The spirit Ezekiel describes is a spirit that will cleanse the people from their worship of idols and help them live well as the people of God. Their love will be of God, not idols; their heart will be of flesh, not stone. This is another way of speaking of a spirit of forgiveness. The cleansing that God speaks of through his prophet Ezekiel is forgiveness. The relationship of the people, damaged through their love of things other than God, is restored by this spirit of forgiveness.

Our second reading tonight was taken from the First Letter of Paul to the people of Corinth. Paul is writing to a people divided.

Now I appeal to you, brothers and sisters,*(he writes at the beginning of his letter) by the name of our Lord Jesus Christ, that all of you should be in agreement and that there should be no divisions among you, but that you should be united in the same mind and the same purpose. (1Corinthians 1:10)

This theme of unity is addressed in chapter twelve when Paul writes of the gifts of the spirit. Another of the key aspects of Jesus’ spirit is to nurture unity.

Now there are varieties of gifts, but the same Spirit; and there are varieties of services, but the same Lord; and there are varieties of activities, but it is the same God who activates all of them in everyone. To each is given the manifestation of the Spirit for the common good…. For just as the body is one and has many members, and all the members of the body, though many, are one body, so it is with Christ. (1Corinthians 12:4-7, 12)
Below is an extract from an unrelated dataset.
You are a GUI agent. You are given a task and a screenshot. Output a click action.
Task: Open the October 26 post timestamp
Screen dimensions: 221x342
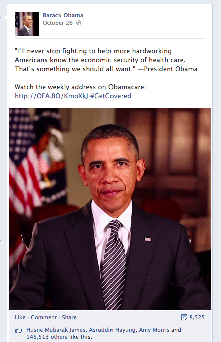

The different gifts of the spirit, wisdom, knowledge, faith, healing, and so on are given to different members of the body of Christ, all for the common good, all to help bring unity and flourishing to that body.

From our different readings we are given windows into the different aspects of the Holy Spirit, Jesus’ spirit is the spirit of peace and forgiveness, the spirit of restoration of relationship with God and with one another, the spirit that gives gifts that help to nurture the unity and thriving of the body of Christ.

I do not think, though, that these different aspects are disconnected, in fact I think that they are deeply interwoven. The Holy Spirit is Jesus’ spirit, and Jesus’ most profound action in his death and resurrection was the healing of the sins of the world, of the brokenness of the relationship with God and God’s people and between God’s people. Forgiveness is the key. The key to restored relationships, the key to the communication we saw when the disciples spoke and those of many different nations and languages understood, the key to unity, the key to thriving. Our relationships are damaged by our sins and restored by the forgiveness of those sins. Our relationships with God and one another are healed by the Holy Spirit.

What can often be difficult for us to know is the great wonder of these things. We speak the words “Holy Spirit” regularly in our prayers and in our creeds and this extraordinary fiery presence can seem almost commonplace. Jesus’ power through this spirit to transform us, to transform creation can be numbed for us by the familiarity of what we may think of as religious things. What words can reach us of the wonder and newness of the spirit? What story can break through and touch our hearts?

Last evening many, perhaps most of us watched the wedding of Prince Harry and Meghan Markle in St George’s Chapel at Windsor Castle and we marvelled at the beauty of the protagonists and the congregation and the liturgy that interwove the cultures of the bride and groom. The couple were married by the Archbishop of Canterbury and it was this Archbishop who invited Bishop Michael Curry from the Episcopal church of the USA to preach the wedding sermon. Bishop Michael Curry could not have been unaware that this marriage took place on the eve of the coming of the Holy Spirit, the eve of Pentecost. He said this.

Jesus of Nazareth taught us that the way of love is
the way to a real relationship with the God who created all of us,
and the way to true relationship with each other as children of that one God, as brothers and sisters in God’s human family…I’m talking about power. Real power — power to change the world. … we must discover love, the redemptive power of love. And when we do that, we will make of this old world a new world.

Such is the power of Jesus’ spirit, this spirit of forgiveness, this spirit of communication, this spirit of power, power to change the world.